It may come as a surprise, after learning all about dynamic programming, temporal difference learning, SARSA/Q-learning, to then discover that there is yet another whole dimension to reinforcement learning (on top of choices for on-policy/off-policy, model-based/model-free, bootstrap/monte carlo etc). That is value-based vs policy-based methods. Policy-based methods are often taught *after* value-based methods, because they are more complex.

You can learn the parameters of a policy function by training it using a policy gradient method. The archetypical policy gradient method is REINFORCE, although that is not very efficient. You may have heard of policy gradient methods developed recently: A3C, A2C, DDPG, TRPO, PPO . . . there are a few.

How do you calculate the loss when you only have the 1 move that was played in the game to work with?

You can *pre-train* a policy network using supervised learning (perhaps using the moves of winning players in high quality games) - that would use multi-class cross-entropy loss that you may be familiar with from supervised classification problems.

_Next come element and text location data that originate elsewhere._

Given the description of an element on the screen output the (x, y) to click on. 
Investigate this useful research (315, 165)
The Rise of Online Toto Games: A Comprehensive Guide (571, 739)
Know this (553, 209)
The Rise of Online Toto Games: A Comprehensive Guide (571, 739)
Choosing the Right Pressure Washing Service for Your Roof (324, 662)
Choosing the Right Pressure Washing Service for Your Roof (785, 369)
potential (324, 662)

Policy Gradient methods work with a reward summation function defined as expected reward given the distribution of states. If your network parameters are $\theta$, then that may look like this:

$$J(\theta) = \sum_{s \in \mathcal{S}} \rho_{\pi}(s) \sum_{a \in \mathcal{A}} \pi(a|s,\theta)q_{\pi}(s,a)$$

where $\rho_{\pi}(s)$ is the expected proportion of time steps spent in state $s$. There is a way to take a sample gradient of this that can be used for gradient *ascent* - the derivation is called the Policy Gradient Theorem. It's a bit long to include in this answer, but the upshot is that you *can* use your sampled single step to generate an approximate gradient towards improving the policy. There are a few variations, but for instance advantage actor critic uses this:

$$\nabla J(\theta) = \hat{A}(s,a)\nabla\text{log}(\pi(a|s,\theta))$$

where $\hat{A}(s,a)$ is your current estimate of the *advantage* (or $Q(s,a) - V(s)$) for taking a specific action in state s.

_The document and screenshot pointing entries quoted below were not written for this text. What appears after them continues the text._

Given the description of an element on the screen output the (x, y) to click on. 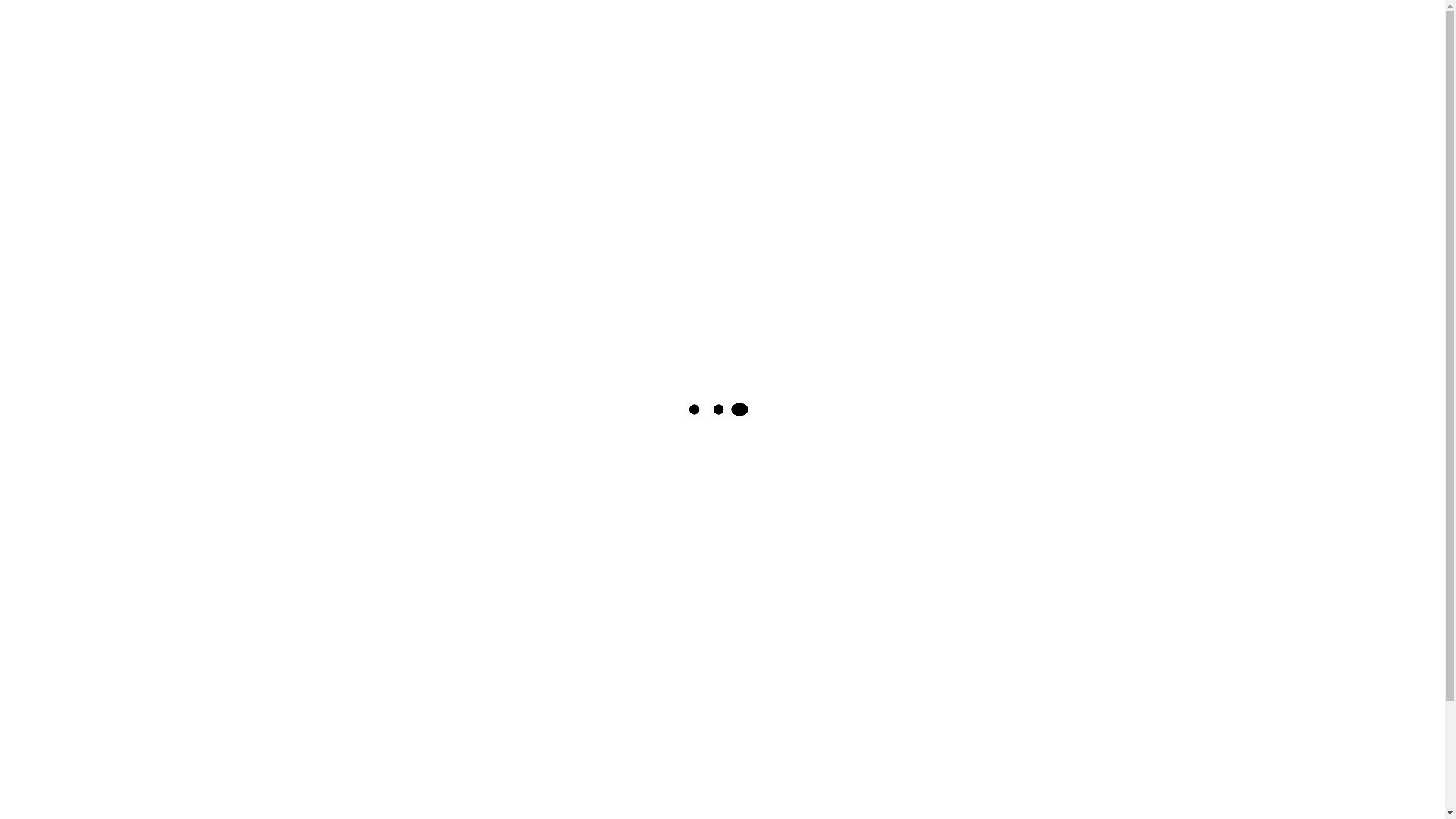
LAYOUT B Element type: text (984, 71)
PAGE RIGHT SIDEBAR Element type: text (947, 185)
LAYOUT D Element type: text (914, 109)
LARGE CARPET RUGS Element type: text (342, 384)
MEETING ROOMS Element type: text (550, 384)
CONVENIENT SERVICES Element type: text (914, 384)
BAGS Element type: text (668, 384)
LAYOUT F Element type: text (1053, 109)
GEOGRAPHICAL TOUR Element type: text (343, 404)
LAYOUT E Element type: text (985, 109)
COST EFFECTIVE Element type: text (1025, 384)
Search Element type: text (1151, 166)
PREVIOUS/NEXT Element type: text (1067, 185)
TYPOGRAPHY Element type: text (924, 299)
Search Element type: text (778, 585)
PRIVACY POLICY Element type: text (934, 223)
NORMATEC BOOTS Element type: text (451, 384)
LUGGAGE Element type: text (717, 384)
VENUES Element type: text (622, 384)
WITHOUT SIDEBAR Element type: text (1028, 299)
BUSINESS IMPETUS TRAINING AND NEWS Element type: text (583, 166)
LAYOUT G Element type: text (914, 147)
CONTACT Element type: text (1064, 33)
LAYOUTS Element type: text (983, 147)
AVOID INFECTIONS Element type: text (799, 384)
LAYOUT C Element type: text (1055, 71)
SAMPLE PAGE Element type: text (925, 261)
ABOUT US Element type: text (915, 33)
LAYOUT A Element type: text (914, 71)
BIG SLIDER Element type: text (992, 33)
Homepage Element type: text (575, 679)
SHORTCODES Element type: text (1016, 261)
SAMPLE PAGE Element type: text (1034, 223)
LOAD MORE Element type: text (1056, 147)
Given the description of an element on the screen output the (x, y) to click on. 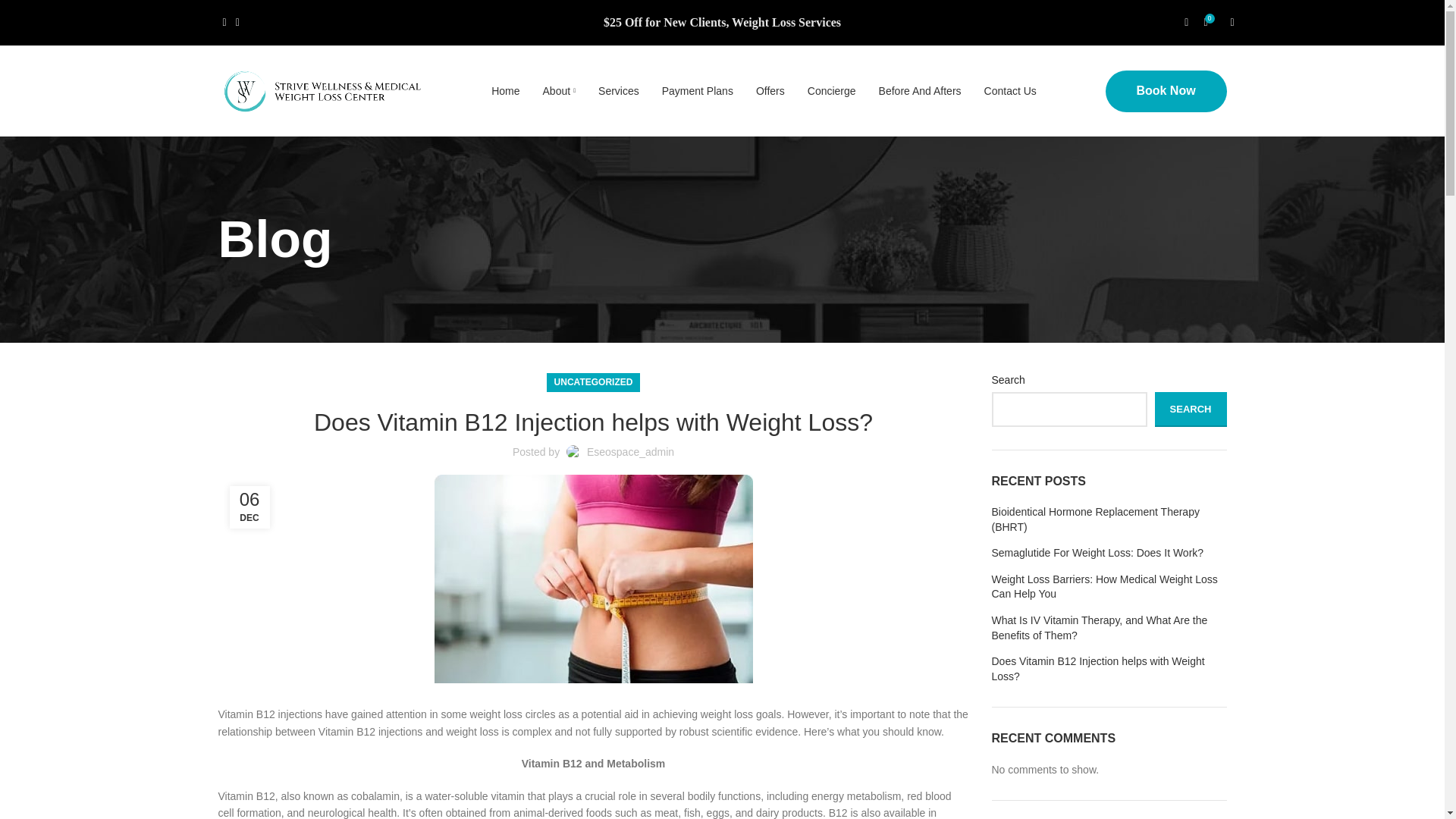
Semaglutide For Weight Loss: Does It Work? (1109, 553)
Payment Plans (697, 91)
Concierge (832, 91)
About (559, 91)
Offers (769, 91)
SEARCH (1190, 409)
Book Now (1166, 90)
UNCATEGORIZED (593, 382)
Home (505, 91)
Weight Loss Barriers: How Medical Weight Loss Can Help You (1109, 586)
Before And Afters (919, 91)
Does Vitamin B12 Injection helps with Weight Loss? (1109, 668)
Contact Us (1010, 91)
Services (618, 91)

The related loss function is

$$\mathcal{L}(\theta) = -A(s,a)\text{log}(\pi(a|s,\theta))$$

The $\text{log}$ function looks like an odd addition, but is just a consequence of adjusting $\nabla J$ to take account of ratios in which actions are taken in the current policy. In fact $\nabla\text{log}(\pi(a|s,\theta)) = \frac{\nabla\pi(a|s,\theta)}{\pi(a|s,\theta)}$ and it may help your intuition to keep it in that form (the $\text{log}$ form is concise and used elsewhere in statistics as the "score function", but it is not necessary for anything specific in RL).

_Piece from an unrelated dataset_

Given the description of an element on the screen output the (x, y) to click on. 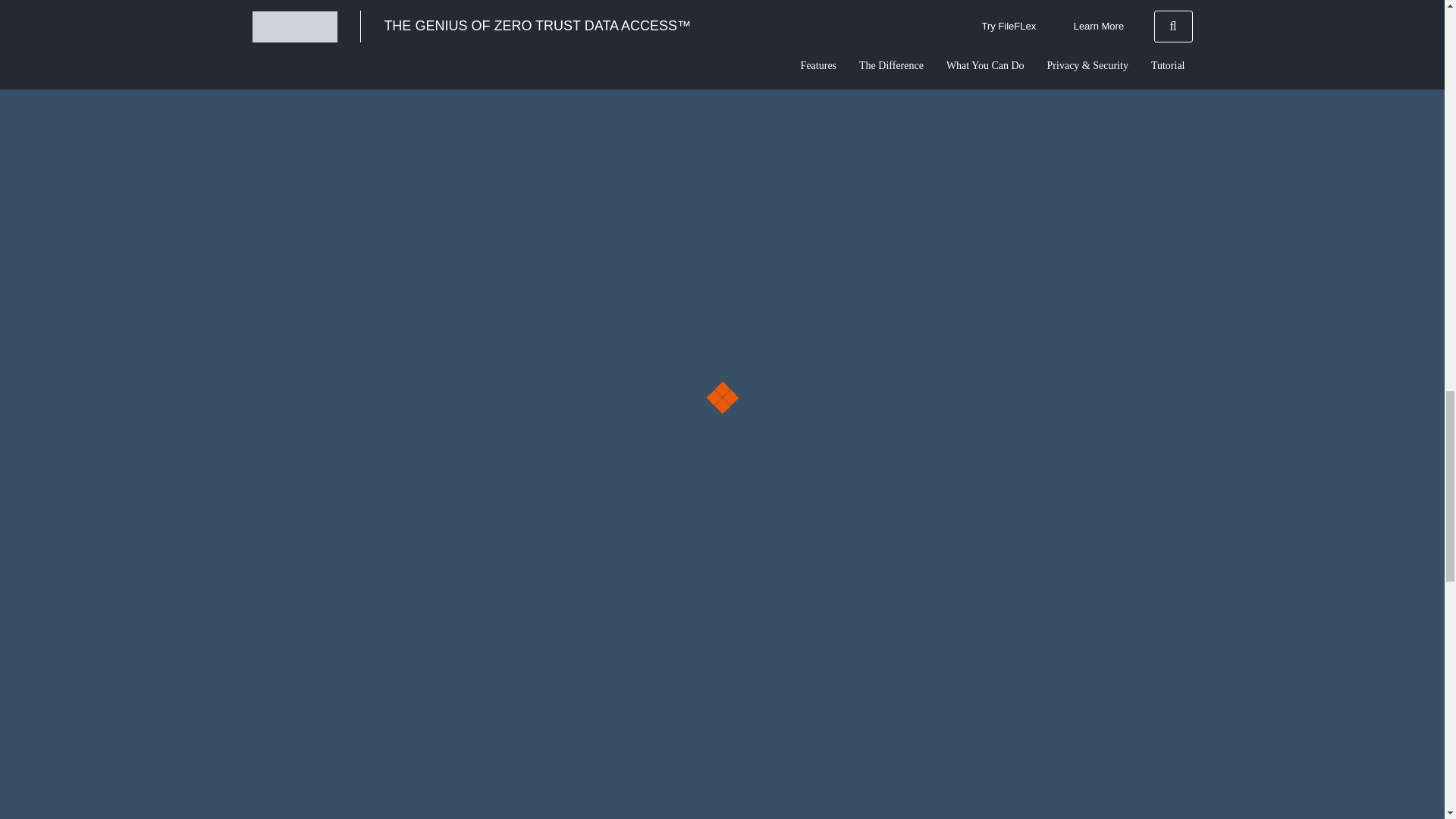
How Drobo and FileFlex Protect Your Files (786, 356)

The variations in policy gradients may use other functions than the advantage function, and it is not clear that there is any "best" one. The policy gradient theory basically gives us ways of estimating *relative* benefits of actions, and allows for any offset to estimated return from $(s,a)$ that does not further depend on the choice of action $a$. So you can use any method for getting an estimated return, and offset it with anything that you think might normalise the updates - common choices for the latter include subtracting average reward, or subtracting the state value function.